Conservatorships are typically established when a person is no longer able to handle their own affairs due to factors such as advanced age, cognitive decline, mental illness, or physical incapacitation.

When a conservatorship is established, the conservator assumes the responsibility of making decisions on behalf of the conservatee, ensuring their well-being and managing their assets.

The conservator is legally obligated to act in the conservatee's Best Interests and follow guidelines set by court. Depending upon the state and jurisdiction, these matters may be handled in Probate Court, Surrogate's Court, Guardianship Court, or Conservatorship Court.

If a conservator or conservatee should die during the course of a conservatorship, several different processes are enacted.

Key things to know if the conservatee dies during a conservatorship include:

End of Conservatorship: The conservatorship itself typically ends upon the death of the conservatee. At that point, the conservator's role and responsibilities also come to an end.

Estate Settlement: If the conservatee had Assets, the conservatorship may have been involved in managing those assets during the conservatee's lifetime. After the conservatee's death, the conservatorship's involvement in managing their Estate ends.

Transition to Probate or Heirs: After the death of the conservatee, any assets owned by the conservatee would typically pass to their Heirs or Beneficiaries according to their Last Will and Testament (if they had one) or through the Laws of Intestacy (if they did not have a will).

Executor or Administrator: If the conservatee had a will, the person or entity named as the Executor in the will would be responsible for Administering the Estate and distributing assets according to the will's instructions. If there was no will, Probate Court would appoint an Administrator to handle these tasks.

Final Accounting: The conservator may be required to provide a final accounting of their actions during the conservatorship to the court or to the estate's executor/administrator.

Conversely, if a conservator dies while still serving as the legal guardian or manager of a conservatee's affairs, the situation can become complex, as it introduces a gap in the management of the conservatee's affairs.

Key things to know when a conservator dies during a conservatorship include:

Immediate Actions: Upon the conservator's death, immediate actions may need to be taken to ensure the well-being and safety of the conservatee. If the conservatee is in need of ongoing care, arrangements might need to be made to ensure their health and safety.

Court Involvement: In many cases, conservatorships are court-appointed, and a court oversees the actions of the conservator.

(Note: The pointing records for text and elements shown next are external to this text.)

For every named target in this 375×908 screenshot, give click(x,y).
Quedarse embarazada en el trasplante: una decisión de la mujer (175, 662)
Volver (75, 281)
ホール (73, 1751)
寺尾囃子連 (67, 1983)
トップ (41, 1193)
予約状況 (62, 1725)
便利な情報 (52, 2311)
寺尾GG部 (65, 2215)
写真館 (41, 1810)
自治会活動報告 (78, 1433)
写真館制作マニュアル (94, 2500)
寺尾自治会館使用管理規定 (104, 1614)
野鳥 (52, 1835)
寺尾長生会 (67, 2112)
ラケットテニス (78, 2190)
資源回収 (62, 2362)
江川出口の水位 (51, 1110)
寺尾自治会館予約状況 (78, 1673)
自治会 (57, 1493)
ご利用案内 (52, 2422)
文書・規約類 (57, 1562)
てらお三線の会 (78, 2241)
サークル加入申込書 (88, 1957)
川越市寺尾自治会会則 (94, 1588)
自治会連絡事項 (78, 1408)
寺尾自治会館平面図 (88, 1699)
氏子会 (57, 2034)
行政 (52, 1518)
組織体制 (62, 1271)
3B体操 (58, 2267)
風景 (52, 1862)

Upon the conservator's death, the court will need to be informed about the situation.

Appointment of Successor Conservator: Depending on circumstances, a court might appoint a Successor Conservator to take over the responsibilities of managing the conservatee's affairs. This could be someone the conservatee had previously nominated in their Estate Planning documents, or it could be another suitable individual or institution.

Temporary Management: If there is a delay in appointing a successor conservator, the court might take temporary measures to ensure the conservatee's immediate needs are met. This could involve designating a temporary guardian or conservator until a permanent solution is found.

Assets and Finances: If the conservator was responsible for managing the conservatee's financial affairs, steps may need to be taken to safeguard the conservatee's assets during the transition. This might involve freezing accounts or taking other protective measures.

Reporting to the Court: The successor conservator (or temporary Guardian) would likely need to report to the court on the status of the conservatee, the assets under their care, and any actions taken during the transition.

Legal Process: The process of appointing a new conservator involves legal procedures, including court hearings, assessments of the conservatee's needs, and legal documentation.

When handling the administration of a conservatorship or the settlement of an estate after the death of a conservator or conservatee, it's important to consult with an Elder Law Attorney, Estate Attorney, Probate Attorney, Guardianship Attorney, or Family Law Attorney.